But Wen, like other Chinese officials, rejected any comparisons between China and countries in North Africa and the Middle East, arguing that the Chinese government has responded to social concerns and improved the lines of Chinese people through its market-based economic policies. What should we believe? Analysts suggest that there are at least three different lenses through which one can view Wen's comments:


There have been signs that events in the Arab world are reverberating in China and spooking Chinese officials. The government, for example, dispatched police to major cities, detained activists, and tightened the screws on the media and the web when an anonymous Internet campaign called for Tunisian-style rallies in the country. The Wall Street Journal's Jeremy Page notes that the two issues Wen most wants to address--inflation and corruption--are also central to the uprisings in the Arab world.

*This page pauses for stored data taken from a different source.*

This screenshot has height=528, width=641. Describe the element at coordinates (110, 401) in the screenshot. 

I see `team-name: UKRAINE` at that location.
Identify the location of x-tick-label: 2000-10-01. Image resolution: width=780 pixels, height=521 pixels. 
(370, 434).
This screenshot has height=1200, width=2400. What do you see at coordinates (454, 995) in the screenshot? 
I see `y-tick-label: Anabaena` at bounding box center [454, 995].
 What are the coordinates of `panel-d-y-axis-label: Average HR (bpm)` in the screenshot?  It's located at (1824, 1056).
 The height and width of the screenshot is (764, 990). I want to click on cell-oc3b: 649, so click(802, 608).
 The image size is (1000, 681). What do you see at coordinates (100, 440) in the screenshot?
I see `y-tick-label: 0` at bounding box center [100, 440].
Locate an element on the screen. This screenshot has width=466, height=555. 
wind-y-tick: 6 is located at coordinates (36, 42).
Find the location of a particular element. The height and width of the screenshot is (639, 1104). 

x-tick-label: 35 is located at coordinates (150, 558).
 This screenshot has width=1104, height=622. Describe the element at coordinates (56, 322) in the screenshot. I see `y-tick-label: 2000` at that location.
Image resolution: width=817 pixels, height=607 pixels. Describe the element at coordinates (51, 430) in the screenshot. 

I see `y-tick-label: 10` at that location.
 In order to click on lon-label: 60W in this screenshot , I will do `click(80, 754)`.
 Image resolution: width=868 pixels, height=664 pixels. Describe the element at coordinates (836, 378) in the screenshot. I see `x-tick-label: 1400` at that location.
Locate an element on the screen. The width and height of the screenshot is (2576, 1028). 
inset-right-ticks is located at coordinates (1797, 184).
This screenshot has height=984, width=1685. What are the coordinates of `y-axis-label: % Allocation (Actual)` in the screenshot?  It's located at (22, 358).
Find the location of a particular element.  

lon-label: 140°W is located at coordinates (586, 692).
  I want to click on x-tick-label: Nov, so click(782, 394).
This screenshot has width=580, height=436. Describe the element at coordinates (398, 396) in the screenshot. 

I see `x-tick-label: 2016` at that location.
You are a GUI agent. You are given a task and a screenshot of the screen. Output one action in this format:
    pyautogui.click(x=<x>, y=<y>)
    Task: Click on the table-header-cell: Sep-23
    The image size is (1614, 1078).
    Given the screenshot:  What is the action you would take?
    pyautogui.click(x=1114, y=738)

Yet Wen's desire to reduce inflation and income inequality could just as well be a response to the fact that China has struggled to spread the wealth spawned by its rapid economic growth evenly--a matter that's become more of a concern because of internal economic realities.

Over the last few months, China has worked hard to combat rising food and housing prices, which Wen on Monday blamed on stimulus spending in countries like the U.S. and high oil prices stemming from the unrest in the Arab world. As AFP puts it, the state is confronting the challenge of "keeping growth in the world's second-largest economy fast enough to create jobs, but moderate enough to prevent inflation worsening." Inflation, AFP says, has a "history of sparking unrest in China, with its hundreds of millions of poor farmers and low-paid workers scraping to get by."


The Washington Post notes that Wen, in calling for more political openness, has long clashed with Communist Party hard-liners who reject Western-style democracy, with its separation of powers and multiparty elections. One of these hard-liners--the head of the National People’s Congress, Wu Bangguo--declared that China must not “waver” from its socialist system in a speech last week.

But just how radical are Wen's views? The Journal's Page notes that when Wen talks about political reform, he's "referring only to limited in-Party political reform which has the support of most of his peers, and is designed to strengthen the Party's grip on power, rather than weaken it." China's leaders, Page says, are  trying to "make the Party more transparent, accountable and responsive to social problems, particularly by trying to harness the power of the Internet."